Gases and liquids are different states of matter, both fluids.The story is about natives on the planet, but the physics alone is worth the read. It's quite a strange place.
There is nothing so silly as other peoples traditions, and nothing so sacred as our own.
A star like the Sun will only convert about 0.01% of it's mass into energy over its entire lifetime. (According to my quick, back of the envelope calculation.) Which means you still have to form very close to the breakup spin rate. Which is still quite difficult to pull off, saith the dynamicists. (The same problem comes up in fusion-formation models of moons.)
The equatorial radius is 50% larger than the polar radius. This does not make the polar radius 50% smaller than the equatorial radius.
In the more recent surveys of bright stars in a cluster, they've seen that faster rotating stars (seen indirectly by the rotational broadening of spectral lines of the star) of the same spectral type have a wider scatter of observed brightnesses. The explanation for this is that:
(i) Faster rotating stars are brighter at their poles than their equators (because of centripetal force slightly expanding the distance of the equator from the core of the star), and:
(ii) The spin axes of stars are randomly oriented with respect to telescopes on Earth, so:
(iii) For a large sample of fast rotating stars, you sample all the brightnesses from the equator to the poles, hence a large scatter in measured brightness. You can assume that all stars are effectively at the same distance if they are in a distant cluster.

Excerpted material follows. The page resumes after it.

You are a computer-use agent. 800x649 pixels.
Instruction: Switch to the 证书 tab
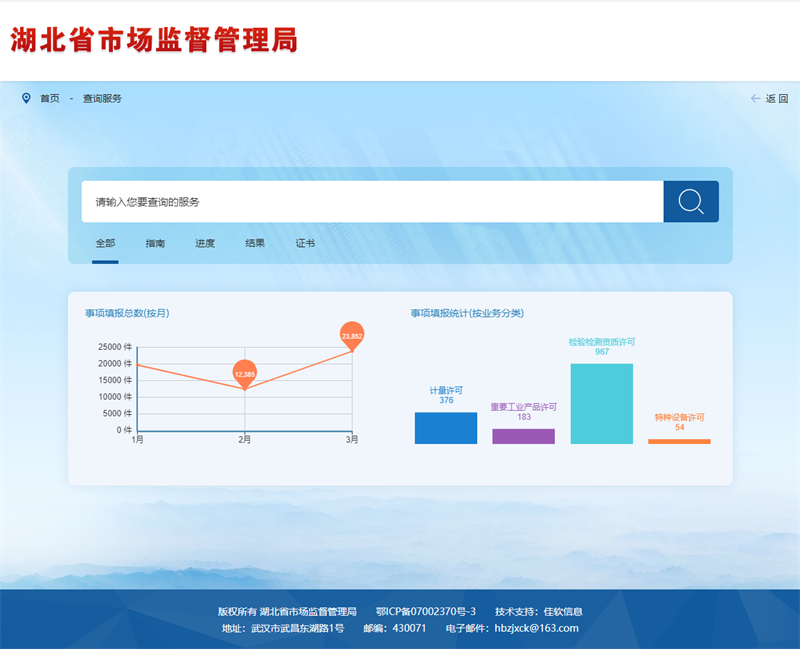click(x=305, y=243)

Hope that's reasonably clear,
Dr Fish
thanks for not flaming. i reread the whole thread and recognised my error. (liquid fluid)
;)
that's what you get for posting before the coffee break...
the computer is online
i am not at it
what a waste of ressources
If it's a gas plasma it's quite likely that it doesn't conform to rigid-body models. We believe that the interior and exterior of Jupiter rotate at somewhat different angular velocity, which creates the red spot. Similar spots have been created in (practical) models in the laboratory where fluids are spun at differential rates.
There's no reason to believe that the outside of the lenticular star spins at the same rate as the pole. It would be interesting to get a good enough image to determine if it has a "spot
Any more insite on that, or is it complete wash?

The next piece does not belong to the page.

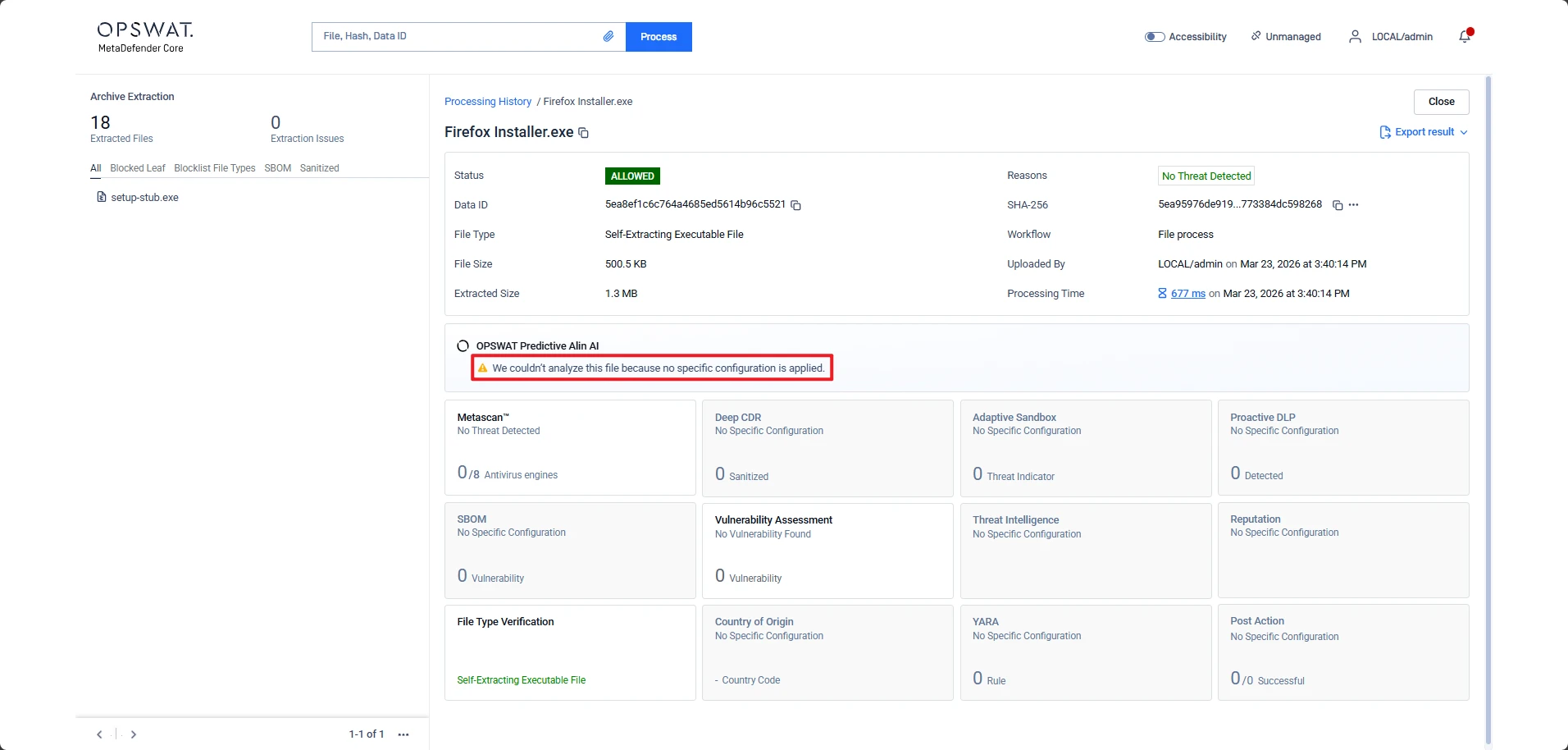Click the paperclip attach file icon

There is nothing so silly as other peoples traditions, and nothing so sacred as our own.
Thank you!
"A great democracy must be progressive or it will soon cease to be a great democracy." --Theodore Roosevelt
"A great democracy must be progressive or it will soon cease to be a great democracy." --Theodore Roosevelt
But most people aren't physicists or classical scholars. So they use "fluid" as a synonym for "liquid". That's not a sign of rampant stupidity, it's just the way imprecise usages creep into any language.
I wonder how this will affect it's distruction, the decreased pressure would decrease the rate of fusion while the spinning would make it easier to fly apart, and how would it die off? Since, it wouldn't have much growth before the centrifugal forces rip it apart it should be hotter and more compact.
Uh, it isn't a different rotation rate in the interior that creates the Great Red Spot. It's solar and internal heat, causing convection, and the spin, causing belts and zones. Admittedly, the GRS isn't totally understood, but a differentially rotating interior doesn't seem to be required. (As for whether the interior does rotate differentially, it's kind of hard to say. Since you have the belts and zones moving at all different speeds, it turns out to be difficult to define a rotation period for the cloud level. At least 2 attempts were made to define a rotation period based on the clouds, but the rotation period cited is usually the interior rotation perdio. The interior is easy to clock, thanks to the magnetic field and the radio emissions due to it.)
That said, of course you don't expect a star to be rotating as a solid body. As you suggest, there's no reason it has to. But you can make an easier, and far better, case if you just point to the Sun. The Sun's rotation period varies from equator to poles (the equator is fastest, which doesn't help a star stay together any). The interior also rotates differentially, as determined by some of the GONG results.